The newer, broader system: one episode JSON (a list of typed shots — host, host_pip, narration, title, montage) becomes a full multi-minute master with overlays (chyrons / lower-thirds), a music bed + one-shot stings, transitions (cut / dissolve / fade), and camera moves. Driven by render_episode (orchestrator) → assemble_episode (editor), checked by validate_episode. Tests E1–E4 + E6–E7 need no PC; E5 is the long PC chain. (The Screenplay Compiler above is still the short single-scene path; the Episode Compiler reuses its base-clip pipeline underneath.)

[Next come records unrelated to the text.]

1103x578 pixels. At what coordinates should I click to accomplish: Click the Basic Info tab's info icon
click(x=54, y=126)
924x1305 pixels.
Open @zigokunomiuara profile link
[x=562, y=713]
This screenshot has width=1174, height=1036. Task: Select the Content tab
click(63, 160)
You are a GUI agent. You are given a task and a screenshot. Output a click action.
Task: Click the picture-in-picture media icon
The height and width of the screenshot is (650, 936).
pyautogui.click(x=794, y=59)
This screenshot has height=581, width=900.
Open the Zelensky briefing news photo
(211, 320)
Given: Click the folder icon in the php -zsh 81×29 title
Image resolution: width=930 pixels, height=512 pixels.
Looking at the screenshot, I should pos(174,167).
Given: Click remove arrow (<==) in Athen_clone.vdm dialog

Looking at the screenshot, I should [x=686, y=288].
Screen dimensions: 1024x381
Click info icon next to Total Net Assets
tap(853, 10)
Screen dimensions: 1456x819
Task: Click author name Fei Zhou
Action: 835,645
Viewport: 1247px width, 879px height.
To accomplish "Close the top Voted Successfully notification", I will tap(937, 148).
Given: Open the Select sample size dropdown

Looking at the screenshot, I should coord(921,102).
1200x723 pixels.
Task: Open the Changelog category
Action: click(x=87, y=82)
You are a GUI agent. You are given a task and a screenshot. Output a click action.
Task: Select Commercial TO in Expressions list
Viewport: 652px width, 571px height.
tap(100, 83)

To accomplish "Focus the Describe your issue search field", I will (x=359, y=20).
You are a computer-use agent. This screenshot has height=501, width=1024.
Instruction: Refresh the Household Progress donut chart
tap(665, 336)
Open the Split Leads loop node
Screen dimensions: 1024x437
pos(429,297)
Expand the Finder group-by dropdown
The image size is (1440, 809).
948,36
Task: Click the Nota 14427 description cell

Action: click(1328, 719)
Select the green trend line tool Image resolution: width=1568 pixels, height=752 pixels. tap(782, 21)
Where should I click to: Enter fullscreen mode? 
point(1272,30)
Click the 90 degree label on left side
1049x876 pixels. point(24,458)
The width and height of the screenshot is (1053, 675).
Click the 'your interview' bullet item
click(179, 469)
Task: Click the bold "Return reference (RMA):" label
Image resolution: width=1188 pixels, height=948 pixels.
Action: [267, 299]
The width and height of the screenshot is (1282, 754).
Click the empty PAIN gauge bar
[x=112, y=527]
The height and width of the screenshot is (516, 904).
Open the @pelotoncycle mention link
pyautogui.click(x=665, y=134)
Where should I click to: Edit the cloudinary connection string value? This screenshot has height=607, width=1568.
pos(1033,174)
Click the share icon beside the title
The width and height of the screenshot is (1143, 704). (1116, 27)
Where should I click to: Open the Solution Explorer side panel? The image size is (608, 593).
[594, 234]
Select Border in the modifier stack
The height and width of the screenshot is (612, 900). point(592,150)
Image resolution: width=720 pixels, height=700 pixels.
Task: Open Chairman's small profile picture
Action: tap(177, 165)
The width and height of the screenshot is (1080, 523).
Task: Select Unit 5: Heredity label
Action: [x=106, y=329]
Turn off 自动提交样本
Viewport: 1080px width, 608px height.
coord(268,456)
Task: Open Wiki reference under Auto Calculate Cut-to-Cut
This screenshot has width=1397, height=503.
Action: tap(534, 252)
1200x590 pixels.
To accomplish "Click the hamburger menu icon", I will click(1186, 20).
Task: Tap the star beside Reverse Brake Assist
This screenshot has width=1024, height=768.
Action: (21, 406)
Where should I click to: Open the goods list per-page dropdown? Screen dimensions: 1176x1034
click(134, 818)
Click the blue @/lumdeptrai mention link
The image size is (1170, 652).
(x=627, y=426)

validate_episode (structure + content lint, no GPU)cd /Users/<user>/dev/ITDT/Videos python3 Tools/scripts/validate_episode.py --episode Episodes/E01/E01.episode.json | python3 -m json.tool | head -20
PASS: "status":"ok", "valid": true, "summary": {"shots": 13}, errors empty, and warnings lists the not-yet-recorded app captures (e.g. capture_05_…mov … not found yet) — those are expected until you record them (a missing capture is a WARNING, not an error, so you can author and dry-run first). A malformed script → "valid": false with errors; off-brand narration trips the content lint.
Exercises every non-host shot type, both overlay kinds, a bed + a sting, and a transition — all on the Mac, no GPU/PC.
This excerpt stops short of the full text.